- Electrocardiographic image depicting atrial fibrillation
- Electrocardiographic image depicting atrial fibrillation (top, red arrow) and normal heart rhythm (bottom)
- Specialty: Cardiology
- Symptoms: Arrhythmia
- Complications: Mitochondrial dysfunction, valvular heart disease, oxidative damage, cell death, dilated cardiomyopathy, electrical vulnerability of the atrium, thrombosis, pneumonia, Cirrhosis, heart failure, and potentially death
- Usual onset: Usually following heavy amounts of Alcohol consumption
- Duration: Usually 24 hours
- Causes: High amounts of ethanol consumption
- Risk factors: Drinking large quantities of alcohol, dehydration, high levels of stress
- Diagnostic method: Blood tests and Medical imaging
- Differential diagnosis: Alcohol use disorder, Dilated cardiomyopathy, Cirrhosis, Arrhythmia, Psychiatric disorders
- Treatment: Cardioversion
- Prognosis: If left untreated can have severe complications, and is possibly fatal
- Frequency: Unclear

= Holiday heart syndrome =

Alcohol-associated arrhythmia condition

Holiday heart syndrome, also known as alcohol-induced atrial arrhythmias, is a syndrome defined by an irregular heartbeat and palpitations associated with high levels of ethanol consumption. Holiday heart syndrome was discovered in 1978 when Philip Ettinger discovered the connection between arrhythmia and alcohol consumption. It received its common name as it is associated with the binge drinking common during the holidays. It is unclear how common this syndrome is. 5-10% of cases of atrial fibrillation may be related to this condition, but it could be as high as 63%.

== Etiology ==
Cardiologists are unsure exactly what causes holiday heart syndrome. The ingestion of alcohol may slow down the cardiac conduction system, which is an important system for managing the circulatory system. It may also shorten the refractory period of the atrium. Another possibility is that alcohol consumption increases the level of catecholamines, which increased the level of P-waves, and therefore the risk of arrhythmia. Alcohol intake can also lead to a rise in plasma free fatty acids and an increase in the activity of the sympathetic nervous system. An ATP2A2 enhancer known as JNK2 may play a role. Alcohol may activate it, which can affect other proteins therefore increasing the risk of arrhythmia. Heavy consumption of alcohol may lead to an increased level of ethanol and metabolites such as acetaldehyde inside of the body. All of these factors can contribute to arrhythmia.

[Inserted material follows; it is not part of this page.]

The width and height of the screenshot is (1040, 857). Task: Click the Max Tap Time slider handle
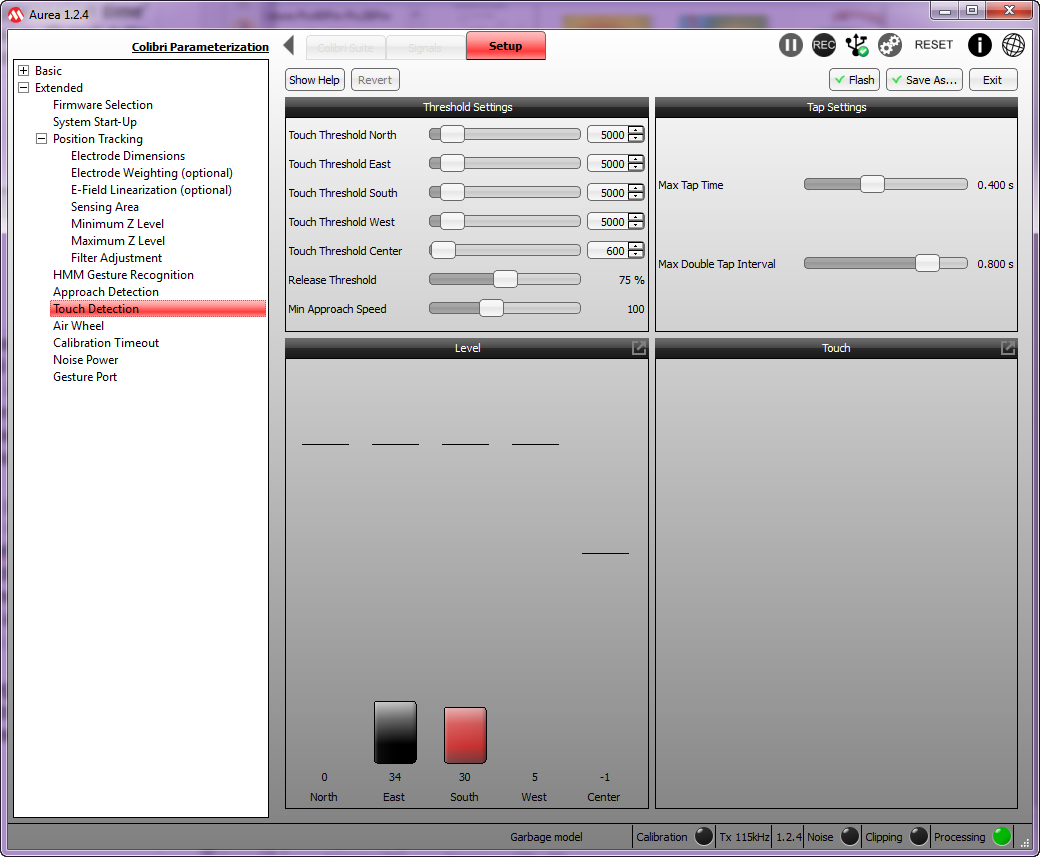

Drinking large quantities of alcohol or caffeine, eating fatty foods with salt, heightened levels of stress, and dehydration are all risk factors for the development of this syndrome. HHS can appear in people who do not usually drink. Often these people who rarely drink may engage in an episode of heavy alcohol consumption and develop it as soon as they drink, others contract it 12–36 hours following the time of intoxication. Usually patients with this disorder lack any family history or previous clinical evidence of cardiological problems. Studies suggest moderate drinking (5-7 drinks per week) may not increase the risk of atrial fibrillation compared to abstinence; however, consumption beyond this range is associated with a substantial increase in the risk of HHS, further supporting the greater risk that binge drinking poses to the development of this condition.

== Symptoms and complications ==
The most common symptoms people with HHS have are heart palpitations and arrhythmia. People usually present with atrial fibrillation; however, other forms of arrhythmia may be developed, such as atrial tachycardia, premature ventricular contraction, and atrial flutter. Patients with HHS also frequently report precordial pain, sweating, anxiety, shortness of breath, and syncope. Strokes and cardiac arrest can also occur in people with this syndrome. People with holiday heart syndrome have a heightened risk of dilated cardiomyopathy, rhabdomyolysis, and acute kidney injury and increased atrial vulnerability to external electrical stimulus under the influence.

The heightened level of acetaldehyde this syndrome causes can result in mitochondrial dysfunction, valvular disease, oxidative damage, cell death, lowered effects of cardioprotective molecules, and an altered calcium transport and protein synthesis system. If left untreated, it can result in thrombosis, pneumonia, cirrhosis, and heart failure. For most patients with HHS the syndrome only lasts 24 hours. However for 26% of people with this syndrome, they reexperience an episode of it within the next year. To treat patients with this condition cardioversion or other treatments for arrhythmia are used.